_Exercise details_. Below is a listing; copy all of it exactly.

====================

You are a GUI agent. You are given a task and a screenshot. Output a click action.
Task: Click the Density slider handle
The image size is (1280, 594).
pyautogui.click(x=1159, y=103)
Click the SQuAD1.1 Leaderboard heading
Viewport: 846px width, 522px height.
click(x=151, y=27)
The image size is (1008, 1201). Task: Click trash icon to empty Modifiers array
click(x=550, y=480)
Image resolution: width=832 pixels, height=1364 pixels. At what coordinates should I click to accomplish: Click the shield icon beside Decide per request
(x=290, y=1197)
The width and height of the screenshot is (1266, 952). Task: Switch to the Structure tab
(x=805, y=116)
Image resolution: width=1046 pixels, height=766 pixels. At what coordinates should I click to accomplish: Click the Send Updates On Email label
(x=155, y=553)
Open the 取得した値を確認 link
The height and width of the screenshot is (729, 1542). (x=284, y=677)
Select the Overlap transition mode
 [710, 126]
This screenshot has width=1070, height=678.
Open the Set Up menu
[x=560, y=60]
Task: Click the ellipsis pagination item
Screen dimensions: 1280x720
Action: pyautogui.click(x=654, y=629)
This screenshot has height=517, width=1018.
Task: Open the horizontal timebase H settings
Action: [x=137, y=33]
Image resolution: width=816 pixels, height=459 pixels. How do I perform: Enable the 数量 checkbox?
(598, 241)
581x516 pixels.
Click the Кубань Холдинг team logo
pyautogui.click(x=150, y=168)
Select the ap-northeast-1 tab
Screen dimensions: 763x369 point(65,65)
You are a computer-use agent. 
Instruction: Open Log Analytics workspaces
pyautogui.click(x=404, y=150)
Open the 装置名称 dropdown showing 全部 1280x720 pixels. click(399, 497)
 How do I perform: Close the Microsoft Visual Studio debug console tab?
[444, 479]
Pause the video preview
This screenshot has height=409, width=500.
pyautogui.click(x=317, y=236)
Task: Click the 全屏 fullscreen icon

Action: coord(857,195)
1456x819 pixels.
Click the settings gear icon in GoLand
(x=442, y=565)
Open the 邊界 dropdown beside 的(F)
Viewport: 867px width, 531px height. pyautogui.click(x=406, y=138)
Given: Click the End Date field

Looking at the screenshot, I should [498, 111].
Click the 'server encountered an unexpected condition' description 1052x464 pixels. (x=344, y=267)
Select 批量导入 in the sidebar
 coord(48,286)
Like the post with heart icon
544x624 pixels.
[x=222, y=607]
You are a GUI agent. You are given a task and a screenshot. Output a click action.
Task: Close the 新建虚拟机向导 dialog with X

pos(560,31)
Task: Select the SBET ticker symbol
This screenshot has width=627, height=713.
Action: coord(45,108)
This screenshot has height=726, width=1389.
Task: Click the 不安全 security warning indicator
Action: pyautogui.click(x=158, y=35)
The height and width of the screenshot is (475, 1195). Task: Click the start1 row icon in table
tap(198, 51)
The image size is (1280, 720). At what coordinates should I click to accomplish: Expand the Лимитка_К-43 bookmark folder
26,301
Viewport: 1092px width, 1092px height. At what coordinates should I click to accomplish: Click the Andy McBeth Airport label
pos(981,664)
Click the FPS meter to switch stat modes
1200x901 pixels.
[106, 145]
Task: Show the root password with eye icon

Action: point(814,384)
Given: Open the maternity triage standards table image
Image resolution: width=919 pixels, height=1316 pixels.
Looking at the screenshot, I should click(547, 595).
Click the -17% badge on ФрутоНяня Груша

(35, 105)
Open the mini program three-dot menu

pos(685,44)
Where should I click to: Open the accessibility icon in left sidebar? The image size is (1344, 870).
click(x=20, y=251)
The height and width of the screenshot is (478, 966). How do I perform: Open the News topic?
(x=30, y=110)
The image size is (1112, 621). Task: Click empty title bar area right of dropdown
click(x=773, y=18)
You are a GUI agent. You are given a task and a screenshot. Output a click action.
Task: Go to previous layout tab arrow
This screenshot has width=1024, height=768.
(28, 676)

====================

_Exercise result_.
You are a GUI agent. You are given a task and a screenshot. Output a click action.
Task: Click the Density slider handle
The image size is (1280, 594).
pyautogui.click(x=1159, y=103)
Click the SQuAD1.1 Leaderboard heading
Viewport: 846px width, 522px height.
click(x=151, y=27)
The image size is (1008, 1201). Task: Click trash icon to empty Modifiers array
click(x=550, y=480)
Image resolution: width=832 pixels, height=1364 pixels. At what coordinates should I click to accomplish: Click the shield icon beside Decide per request
(x=290, y=1197)
The width and height of the screenshot is (1266, 952). Task: Switch to the Structure tab
(x=805, y=116)
Image resolution: width=1046 pixels, height=766 pixels. At what coordinates should I click to accomplish: Click the Send Updates On Email label
(x=155, y=553)
Open the 取得した値を確認 link
The height and width of the screenshot is (729, 1542). (x=284, y=677)
Select the Overlap transition mode
 [710, 126]
This screenshot has width=1070, height=678.
Open the Set Up menu
[x=560, y=60]
Task: Click the ellipsis pagination item
Screen dimensions: 1280x720
Action: pyautogui.click(x=654, y=629)
This screenshot has height=517, width=1018.
Task: Open the horizontal timebase H settings
Action: [x=137, y=33]
Image resolution: width=816 pixels, height=459 pixels. How do I perform: Enable the 数量 checkbox?
(598, 241)
581x516 pixels.
Click the Кубань Холдинг team logo
pyautogui.click(x=150, y=168)
Select the ap-northeast-1 tab
Screen dimensions: 763x369 point(65,65)
You are a computer-use agent. 
Instruction: Open Log Analytics workspaces
pyautogui.click(x=404, y=150)
Open the 装置名称 dropdown showing 全部 1280x720 pixels. click(399, 497)
 How do I perform: Close the Microsoft Visual Studio debug console tab?
[444, 479]
Pause the video preview
This screenshot has height=409, width=500.
pyautogui.click(x=317, y=236)
Task: Click the 全屏 fullscreen icon

Action: coord(857,195)
1456x819 pixels.
Click the settings gear icon in GoLand
(x=442, y=565)
Open the 邊界 dropdown beside 的(F)
Viewport: 867px width, 531px height. pyautogui.click(x=406, y=138)
Given: Click the End Date field

Looking at the screenshot, I should [498, 111].
Click the 'server encountered an unexpected condition' description 1052x464 pixels. (x=344, y=267)
Select 批量导入 in the sidebar
 coord(48,286)
Like the post with heart icon
544x624 pixels.
[x=222, y=607]
You are a GUI agent. You are given a task and a screenshot. Output a click action.
Task: Close the 新建虚拟机向导 dialog with X

pos(560,31)
Task: Select the SBET ticker symbol
This screenshot has width=627, height=713.
Action: coord(45,108)
This screenshot has height=726, width=1389.
Task: Click the 不安全 security warning indicator
Action: pyautogui.click(x=158, y=35)
The height and width of the screenshot is (475, 1195). Task: Click the start1 row icon in table
tap(198, 51)
The image size is (1280, 720). At what coordinates should I click to accomplish: Expand the Лимитка_К-43 bookmark folder
26,301
Viewport: 1092px width, 1092px height. At what coordinates should I click to accomplish: Click the Andy McBeth Airport label
pos(981,664)
Click the FPS meter to switch stat modes
1200x901 pixels.
[106, 145]
Task: Show the root password with eye icon

Action: point(814,384)
Given: Open the maternity triage standards table image
Image resolution: width=919 pixels, height=1316 pixels.
Looking at the screenshot, I should click(547, 595).
Click the -17% badge on ФрутоНяня Груша

(35, 105)
Open the mini program three-dot menu

pos(685,44)
Where should I click to: Open the accessibility icon in left sidebar? The image size is (1344, 870).
click(x=20, y=251)
The height and width of the screenshot is (478, 966). How do I perform: Open the News topic?
(x=30, y=110)
The image size is (1112, 621). Task: Click empty title bar area right of dropdown
click(x=773, y=18)
You are a GUI agent. You are given a task and a screenshot. Output a click action.
Task: Go to previous layout tab arrow
This screenshot has width=1024, height=768.
(28, 676)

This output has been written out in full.